===== Records to process
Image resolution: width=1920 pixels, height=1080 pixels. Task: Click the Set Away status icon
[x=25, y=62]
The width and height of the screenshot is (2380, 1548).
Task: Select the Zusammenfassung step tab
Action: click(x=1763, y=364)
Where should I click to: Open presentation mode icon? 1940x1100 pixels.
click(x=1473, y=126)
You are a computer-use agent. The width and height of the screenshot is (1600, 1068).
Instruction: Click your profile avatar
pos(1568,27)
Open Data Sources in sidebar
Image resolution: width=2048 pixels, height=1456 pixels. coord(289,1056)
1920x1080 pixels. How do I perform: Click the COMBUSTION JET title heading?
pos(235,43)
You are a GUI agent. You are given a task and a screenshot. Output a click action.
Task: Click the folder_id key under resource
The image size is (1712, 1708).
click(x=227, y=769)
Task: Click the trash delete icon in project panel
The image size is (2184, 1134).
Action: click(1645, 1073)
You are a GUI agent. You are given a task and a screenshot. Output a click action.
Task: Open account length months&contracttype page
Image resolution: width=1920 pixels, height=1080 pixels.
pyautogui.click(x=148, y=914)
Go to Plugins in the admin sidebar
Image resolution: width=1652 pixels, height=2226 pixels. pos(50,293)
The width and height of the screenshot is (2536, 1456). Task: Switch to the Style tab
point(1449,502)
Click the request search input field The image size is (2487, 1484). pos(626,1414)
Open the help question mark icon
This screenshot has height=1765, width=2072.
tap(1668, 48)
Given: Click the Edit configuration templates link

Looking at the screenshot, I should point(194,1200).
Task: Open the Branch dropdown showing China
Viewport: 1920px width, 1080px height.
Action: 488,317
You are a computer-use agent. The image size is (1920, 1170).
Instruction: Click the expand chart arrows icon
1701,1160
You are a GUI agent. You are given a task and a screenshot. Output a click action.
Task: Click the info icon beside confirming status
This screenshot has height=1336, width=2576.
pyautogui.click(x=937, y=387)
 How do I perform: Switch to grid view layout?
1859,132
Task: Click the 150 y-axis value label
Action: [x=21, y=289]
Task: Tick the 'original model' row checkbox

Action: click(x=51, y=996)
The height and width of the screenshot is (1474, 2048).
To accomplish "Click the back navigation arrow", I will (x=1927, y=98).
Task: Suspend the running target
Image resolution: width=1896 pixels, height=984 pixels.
==========
* Task to complete
The output must consist solely of the lines from the first line of the records through the line containing "Task: Click the trash", reproduced exactly.

* Completed exercise
Image resolution: width=1920 pixels, height=1080 pixels. Task: Click the Set Away status icon
[x=25, y=62]
The width and height of the screenshot is (2380, 1548).
Task: Select the Zusammenfassung step tab
Action: click(x=1763, y=364)
Where should I click to: Open presentation mode icon? 1940x1100 pixels.
click(x=1473, y=126)
You are a computer-use agent. The width and height of the screenshot is (1600, 1068).
Instruction: Click your profile avatar
pos(1568,27)
Open Data Sources in sidebar
Image resolution: width=2048 pixels, height=1456 pixels. coord(289,1056)
1920x1080 pixels. How do I perform: Click the COMBUSTION JET title heading?
pos(235,43)
You are a GUI agent. You are given a task and a screenshot. Output a click action.
Task: Click the folder_id key under resource
The image size is (1712, 1708).
click(x=227, y=769)
Task: Click the trash delete icon in project panel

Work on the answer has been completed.